▸ ASSIGNMENT: What appears from the first line of the data below through the line containing "Given: Click the feather", both included, should be copied exactly, and nothing else.

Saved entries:
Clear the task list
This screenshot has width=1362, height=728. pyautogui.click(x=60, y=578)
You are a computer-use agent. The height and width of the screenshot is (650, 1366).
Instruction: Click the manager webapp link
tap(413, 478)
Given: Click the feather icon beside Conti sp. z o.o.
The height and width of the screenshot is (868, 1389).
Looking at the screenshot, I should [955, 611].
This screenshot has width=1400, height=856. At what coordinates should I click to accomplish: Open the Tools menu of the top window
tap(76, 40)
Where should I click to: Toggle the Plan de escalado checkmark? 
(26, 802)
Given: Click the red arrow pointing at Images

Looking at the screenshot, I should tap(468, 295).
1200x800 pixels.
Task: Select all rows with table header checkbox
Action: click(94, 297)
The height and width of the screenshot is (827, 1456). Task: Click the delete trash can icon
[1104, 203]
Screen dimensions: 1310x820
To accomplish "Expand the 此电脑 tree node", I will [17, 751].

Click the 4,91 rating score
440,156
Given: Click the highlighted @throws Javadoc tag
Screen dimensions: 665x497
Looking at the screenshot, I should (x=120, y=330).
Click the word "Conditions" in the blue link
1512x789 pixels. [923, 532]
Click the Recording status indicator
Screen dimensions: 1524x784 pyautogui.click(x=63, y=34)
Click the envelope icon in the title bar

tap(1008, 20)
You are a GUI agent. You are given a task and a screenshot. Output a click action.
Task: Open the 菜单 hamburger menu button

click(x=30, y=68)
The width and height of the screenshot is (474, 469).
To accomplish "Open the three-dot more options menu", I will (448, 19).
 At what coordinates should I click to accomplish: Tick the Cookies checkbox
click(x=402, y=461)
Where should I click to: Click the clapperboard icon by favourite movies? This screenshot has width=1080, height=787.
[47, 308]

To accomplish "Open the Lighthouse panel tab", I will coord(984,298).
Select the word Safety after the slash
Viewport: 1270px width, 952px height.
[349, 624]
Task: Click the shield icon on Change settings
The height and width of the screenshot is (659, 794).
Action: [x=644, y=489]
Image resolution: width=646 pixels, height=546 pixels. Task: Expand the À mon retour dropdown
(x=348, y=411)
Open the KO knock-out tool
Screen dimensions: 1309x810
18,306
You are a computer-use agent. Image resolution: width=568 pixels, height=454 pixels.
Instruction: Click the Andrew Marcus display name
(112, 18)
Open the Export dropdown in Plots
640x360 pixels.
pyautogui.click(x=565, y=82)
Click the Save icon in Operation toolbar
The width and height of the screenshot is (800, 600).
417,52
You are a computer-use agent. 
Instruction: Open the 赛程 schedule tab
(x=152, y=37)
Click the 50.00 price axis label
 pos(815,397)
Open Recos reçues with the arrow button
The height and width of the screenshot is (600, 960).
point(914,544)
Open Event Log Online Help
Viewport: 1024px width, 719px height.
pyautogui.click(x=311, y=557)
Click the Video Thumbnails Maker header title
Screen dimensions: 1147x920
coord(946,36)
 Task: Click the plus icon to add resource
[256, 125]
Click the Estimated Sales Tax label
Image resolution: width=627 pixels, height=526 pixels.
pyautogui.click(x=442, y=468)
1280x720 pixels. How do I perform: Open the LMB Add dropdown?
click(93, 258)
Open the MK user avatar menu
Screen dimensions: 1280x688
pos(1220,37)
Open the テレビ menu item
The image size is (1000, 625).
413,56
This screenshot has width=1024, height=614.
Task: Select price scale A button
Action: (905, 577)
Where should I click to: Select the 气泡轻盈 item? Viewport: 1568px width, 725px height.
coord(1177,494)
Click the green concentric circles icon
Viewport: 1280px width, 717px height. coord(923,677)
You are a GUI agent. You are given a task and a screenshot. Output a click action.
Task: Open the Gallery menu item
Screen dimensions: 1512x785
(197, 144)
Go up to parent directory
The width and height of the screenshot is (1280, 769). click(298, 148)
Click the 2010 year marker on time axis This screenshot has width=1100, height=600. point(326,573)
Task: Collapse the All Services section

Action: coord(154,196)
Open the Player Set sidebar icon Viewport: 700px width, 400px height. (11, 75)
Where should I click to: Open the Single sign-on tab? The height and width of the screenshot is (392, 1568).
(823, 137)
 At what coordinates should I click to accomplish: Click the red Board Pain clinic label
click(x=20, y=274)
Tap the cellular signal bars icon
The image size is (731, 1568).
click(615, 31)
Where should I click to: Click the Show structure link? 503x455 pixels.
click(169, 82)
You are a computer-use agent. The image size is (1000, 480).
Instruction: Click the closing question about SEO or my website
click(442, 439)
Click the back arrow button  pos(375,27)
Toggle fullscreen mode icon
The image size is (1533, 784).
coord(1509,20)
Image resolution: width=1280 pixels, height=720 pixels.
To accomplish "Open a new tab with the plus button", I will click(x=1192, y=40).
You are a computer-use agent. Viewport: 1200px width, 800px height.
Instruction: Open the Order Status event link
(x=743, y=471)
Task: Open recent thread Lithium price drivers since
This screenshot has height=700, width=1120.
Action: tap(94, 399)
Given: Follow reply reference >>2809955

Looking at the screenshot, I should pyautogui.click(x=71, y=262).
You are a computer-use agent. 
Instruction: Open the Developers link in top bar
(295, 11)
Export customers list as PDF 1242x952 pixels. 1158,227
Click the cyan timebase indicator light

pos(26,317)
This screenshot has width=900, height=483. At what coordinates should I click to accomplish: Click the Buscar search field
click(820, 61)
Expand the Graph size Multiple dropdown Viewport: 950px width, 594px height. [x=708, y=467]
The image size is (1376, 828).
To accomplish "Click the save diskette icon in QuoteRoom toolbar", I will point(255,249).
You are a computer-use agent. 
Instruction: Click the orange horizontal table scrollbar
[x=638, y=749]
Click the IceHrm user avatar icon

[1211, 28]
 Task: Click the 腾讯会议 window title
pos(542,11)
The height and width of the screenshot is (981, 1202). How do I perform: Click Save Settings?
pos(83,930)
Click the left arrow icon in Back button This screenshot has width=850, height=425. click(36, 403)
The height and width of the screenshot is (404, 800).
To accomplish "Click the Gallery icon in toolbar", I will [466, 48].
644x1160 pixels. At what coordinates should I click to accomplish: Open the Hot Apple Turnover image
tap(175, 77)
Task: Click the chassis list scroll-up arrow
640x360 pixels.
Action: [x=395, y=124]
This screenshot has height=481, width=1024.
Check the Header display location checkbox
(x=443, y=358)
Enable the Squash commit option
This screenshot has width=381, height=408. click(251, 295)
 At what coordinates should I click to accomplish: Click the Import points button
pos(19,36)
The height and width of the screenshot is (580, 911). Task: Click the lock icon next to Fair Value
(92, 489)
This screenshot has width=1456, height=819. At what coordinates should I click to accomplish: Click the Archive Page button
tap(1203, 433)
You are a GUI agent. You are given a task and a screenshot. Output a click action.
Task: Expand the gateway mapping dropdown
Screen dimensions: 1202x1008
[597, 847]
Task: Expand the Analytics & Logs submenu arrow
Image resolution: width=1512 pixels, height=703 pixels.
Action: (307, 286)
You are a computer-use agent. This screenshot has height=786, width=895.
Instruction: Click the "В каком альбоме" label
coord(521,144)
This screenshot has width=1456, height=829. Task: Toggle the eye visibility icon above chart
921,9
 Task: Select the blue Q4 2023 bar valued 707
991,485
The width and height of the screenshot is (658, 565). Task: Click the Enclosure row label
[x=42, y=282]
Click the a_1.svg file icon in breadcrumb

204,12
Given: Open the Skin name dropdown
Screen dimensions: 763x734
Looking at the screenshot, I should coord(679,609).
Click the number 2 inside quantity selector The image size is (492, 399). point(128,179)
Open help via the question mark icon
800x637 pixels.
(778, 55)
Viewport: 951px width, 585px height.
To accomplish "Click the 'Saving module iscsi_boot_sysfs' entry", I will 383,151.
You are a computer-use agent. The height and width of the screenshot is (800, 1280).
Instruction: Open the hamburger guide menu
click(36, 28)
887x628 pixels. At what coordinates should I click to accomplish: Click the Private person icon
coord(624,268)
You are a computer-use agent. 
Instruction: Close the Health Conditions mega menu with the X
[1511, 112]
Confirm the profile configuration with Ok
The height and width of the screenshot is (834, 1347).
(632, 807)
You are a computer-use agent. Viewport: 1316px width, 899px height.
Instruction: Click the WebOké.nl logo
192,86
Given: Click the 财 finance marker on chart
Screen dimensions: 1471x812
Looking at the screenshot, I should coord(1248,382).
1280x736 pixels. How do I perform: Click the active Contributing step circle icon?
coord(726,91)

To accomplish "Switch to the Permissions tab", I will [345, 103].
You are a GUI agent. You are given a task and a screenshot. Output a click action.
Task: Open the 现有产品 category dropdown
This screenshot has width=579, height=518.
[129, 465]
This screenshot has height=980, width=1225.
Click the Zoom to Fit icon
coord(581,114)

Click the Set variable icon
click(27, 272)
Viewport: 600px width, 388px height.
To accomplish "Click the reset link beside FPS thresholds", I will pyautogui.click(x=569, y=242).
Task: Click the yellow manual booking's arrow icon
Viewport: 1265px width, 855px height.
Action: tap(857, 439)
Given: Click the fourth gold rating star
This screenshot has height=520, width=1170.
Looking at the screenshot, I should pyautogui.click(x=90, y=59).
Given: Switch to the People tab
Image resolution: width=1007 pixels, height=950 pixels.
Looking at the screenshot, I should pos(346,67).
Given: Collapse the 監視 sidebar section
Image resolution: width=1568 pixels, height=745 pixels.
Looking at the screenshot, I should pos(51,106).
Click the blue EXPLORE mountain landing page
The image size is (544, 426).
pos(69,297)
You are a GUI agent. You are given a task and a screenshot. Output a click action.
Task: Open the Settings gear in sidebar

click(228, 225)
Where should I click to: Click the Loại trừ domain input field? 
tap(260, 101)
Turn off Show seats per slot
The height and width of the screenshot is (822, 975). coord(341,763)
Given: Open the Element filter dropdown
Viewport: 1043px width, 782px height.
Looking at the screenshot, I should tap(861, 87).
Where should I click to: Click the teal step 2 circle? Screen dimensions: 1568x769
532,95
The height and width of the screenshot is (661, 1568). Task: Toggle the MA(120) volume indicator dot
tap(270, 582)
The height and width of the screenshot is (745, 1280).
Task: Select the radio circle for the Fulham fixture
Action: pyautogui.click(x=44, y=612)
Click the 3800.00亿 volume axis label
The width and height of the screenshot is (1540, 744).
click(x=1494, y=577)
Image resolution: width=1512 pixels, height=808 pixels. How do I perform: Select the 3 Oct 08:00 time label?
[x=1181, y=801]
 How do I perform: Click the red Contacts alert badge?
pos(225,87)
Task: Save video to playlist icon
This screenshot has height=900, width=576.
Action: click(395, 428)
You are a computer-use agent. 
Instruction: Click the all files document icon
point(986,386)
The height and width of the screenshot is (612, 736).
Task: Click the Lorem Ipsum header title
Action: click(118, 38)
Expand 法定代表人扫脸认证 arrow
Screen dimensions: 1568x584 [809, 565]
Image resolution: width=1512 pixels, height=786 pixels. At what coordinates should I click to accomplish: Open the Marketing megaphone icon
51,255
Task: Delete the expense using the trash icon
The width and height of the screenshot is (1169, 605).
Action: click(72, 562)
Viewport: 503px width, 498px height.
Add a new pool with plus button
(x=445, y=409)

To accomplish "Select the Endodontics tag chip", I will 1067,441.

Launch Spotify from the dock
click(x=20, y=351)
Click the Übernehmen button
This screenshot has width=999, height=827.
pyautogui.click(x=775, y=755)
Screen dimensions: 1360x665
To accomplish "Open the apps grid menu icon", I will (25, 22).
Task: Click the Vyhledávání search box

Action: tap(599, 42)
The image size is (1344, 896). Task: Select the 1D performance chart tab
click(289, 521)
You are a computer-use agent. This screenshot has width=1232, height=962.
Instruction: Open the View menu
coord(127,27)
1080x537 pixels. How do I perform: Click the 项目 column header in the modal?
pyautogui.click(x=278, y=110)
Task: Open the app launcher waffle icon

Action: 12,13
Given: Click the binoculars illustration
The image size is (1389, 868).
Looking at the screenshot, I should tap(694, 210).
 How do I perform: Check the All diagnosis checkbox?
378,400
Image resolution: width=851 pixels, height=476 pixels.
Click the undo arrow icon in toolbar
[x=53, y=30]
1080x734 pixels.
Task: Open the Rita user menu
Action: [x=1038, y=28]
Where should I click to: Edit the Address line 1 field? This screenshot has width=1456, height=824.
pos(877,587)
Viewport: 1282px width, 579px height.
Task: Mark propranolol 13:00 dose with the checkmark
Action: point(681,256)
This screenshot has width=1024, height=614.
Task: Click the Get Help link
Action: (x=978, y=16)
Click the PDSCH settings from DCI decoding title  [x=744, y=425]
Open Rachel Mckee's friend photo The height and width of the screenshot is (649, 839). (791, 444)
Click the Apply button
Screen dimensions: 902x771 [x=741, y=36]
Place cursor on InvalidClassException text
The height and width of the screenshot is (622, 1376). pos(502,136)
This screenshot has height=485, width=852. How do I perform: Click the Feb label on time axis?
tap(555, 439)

▸ RESULT:
Clear the task list
This screenshot has width=1362, height=728. pyautogui.click(x=60, y=578)
You are a computer-use agent. The height and width of the screenshot is (650, 1366).
Instruction: Click the manager webapp link
tap(413, 478)
Given: Click the feather icon beside Conti sp. z o.o.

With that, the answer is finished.